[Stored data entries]
*** Begin section ***
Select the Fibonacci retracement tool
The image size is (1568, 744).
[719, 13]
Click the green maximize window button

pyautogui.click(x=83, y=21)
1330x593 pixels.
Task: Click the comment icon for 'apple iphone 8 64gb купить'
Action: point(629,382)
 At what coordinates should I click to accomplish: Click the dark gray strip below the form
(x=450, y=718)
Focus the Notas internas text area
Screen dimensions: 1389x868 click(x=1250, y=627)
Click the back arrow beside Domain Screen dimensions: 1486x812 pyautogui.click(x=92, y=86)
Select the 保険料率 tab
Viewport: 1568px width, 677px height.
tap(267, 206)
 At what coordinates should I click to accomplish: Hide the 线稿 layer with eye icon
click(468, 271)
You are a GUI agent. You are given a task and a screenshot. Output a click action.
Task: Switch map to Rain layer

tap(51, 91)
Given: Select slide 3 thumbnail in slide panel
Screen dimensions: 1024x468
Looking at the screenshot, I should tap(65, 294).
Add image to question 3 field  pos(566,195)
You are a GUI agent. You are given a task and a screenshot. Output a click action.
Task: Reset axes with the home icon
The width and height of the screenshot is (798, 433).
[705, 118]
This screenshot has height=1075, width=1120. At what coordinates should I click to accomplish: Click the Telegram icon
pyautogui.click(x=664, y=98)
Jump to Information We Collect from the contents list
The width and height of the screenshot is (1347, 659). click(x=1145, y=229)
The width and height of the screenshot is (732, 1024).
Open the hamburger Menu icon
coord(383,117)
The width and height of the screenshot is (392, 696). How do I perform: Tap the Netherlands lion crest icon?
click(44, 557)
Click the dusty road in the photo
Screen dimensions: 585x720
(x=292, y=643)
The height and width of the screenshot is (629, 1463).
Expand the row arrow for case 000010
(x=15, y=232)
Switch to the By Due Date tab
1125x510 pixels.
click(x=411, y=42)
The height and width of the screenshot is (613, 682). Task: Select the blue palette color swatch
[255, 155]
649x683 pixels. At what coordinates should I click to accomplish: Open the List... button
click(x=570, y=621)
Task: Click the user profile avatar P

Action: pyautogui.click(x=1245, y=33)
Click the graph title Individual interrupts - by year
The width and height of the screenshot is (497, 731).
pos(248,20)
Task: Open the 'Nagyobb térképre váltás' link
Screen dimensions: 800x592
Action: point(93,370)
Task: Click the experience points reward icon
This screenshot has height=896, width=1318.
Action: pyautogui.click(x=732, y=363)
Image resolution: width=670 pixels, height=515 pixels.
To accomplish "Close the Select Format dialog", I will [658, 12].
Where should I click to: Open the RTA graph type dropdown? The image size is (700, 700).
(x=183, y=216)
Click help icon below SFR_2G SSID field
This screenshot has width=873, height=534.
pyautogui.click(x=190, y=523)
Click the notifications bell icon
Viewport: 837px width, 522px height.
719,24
*** End section ***
== Your goal ==
Every line of the data above should be retyped precisely.

== Your response ==
Select the Fibonacci retracement tool
The image size is (1568, 744).
[719, 13]
Click the green maximize window button

pyautogui.click(x=83, y=21)
1330x593 pixels.
Task: Click the comment icon for 'apple iphone 8 64gb купить'
Action: point(629,382)
 At what coordinates should I click to accomplish: Click the dark gray strip below the form
(x=450, y=718)
Focus the Notas internas text area
Screen dimensions: 1389x868 click(x=1250, y=627)
Click the back arrow beside Domain Screen dimensions: 1486x812 pyautogui.click(x=92, y=86)
Select the 保険料率 tab
Viewport: 1568px width, 677px height.
tap(267, 206)
 At what coordinates should I click to accomplish: Hide the 线稿 layer with eye icon
click(468, 271)
You are a GUI agent. You are given a task and a screenshot. Output a click action.
Task: Switch map to Rain layer

tap(51, 91)
Given: Select slide 3 thumbnail in slide panel
Screen dimensions: 1024x468
Looking at the screenshot, I should tap(65, 294).
Add image to question 3 field  pos(566,195)
You are a GUI agent. You are given a task and a screenshot. Output a click action.
Task: Reset axes with the home icon
The width and height of the screenshot is (798, 433).
[705, 118]
This screenshot has height=1075, width=1120. At what coordinates should I click to accomplish: Click the Telegram icon
pyautogui.click(x=664, y=98)
Jump to Information We Collect from the contents list
The width and height of the screenshot is (1347, 659). click(x=1145, y=229)
The width and height of the screenshot is (732, 1024).
Open the hamburger Menu icon
coord(383,117)
The width and height of the screenshot is (392, 696). How do I perform: Tap the Netherlands lion crest icon?
click(44, 557)
Click the dusty road in the photo
Screen dimensions: 585x720
(x=292, y=643)
The height and width of the screenshot is (629, 1463).
Expand the row arrow for case 000010
(x=15, y=232)
Switch to the By Due Date tab
1125x510 pixels.
click(x=411, y=42)
The height and width of the screenshot is (613, 682). Task: Select the blue palette color swatch
[255, 155]
649x683 pixels. At what coordinates should I click to accomplish: Open the List... button
click(x=570, y=621)
Task: Click the user profile avatar P

Action: pyautogui.click(x=1245, y=33)
Click the graph title Individual interrupts - by year
The width and height of the screenshot is (497, 731).
pos(248,20)
Task: Open the 'Nagyobb térképre váltás' link
Screen dimensions: 800x592
Action: point(93,370)
Task: Click the experience points reward icon
This screenshot has height=896, width=1318.
Action: pyautogui.click(x=732, y=363)
Image resolution: width=670 pixels, height=515 pixels.
To accomplish "Close the Select Format dialog", I will [658, 12].
Where should I click to: Open the RTA graph type dropdown? The image size is (700, 700).
(x=183, y=216)
Click help icon below SFR_2G SSID field
This screenshot has width=873, height=534.
pyautogui.click(x=190, y=523)
Click the notifications bell icon
Viewport: 837px width, 522px height.
719,24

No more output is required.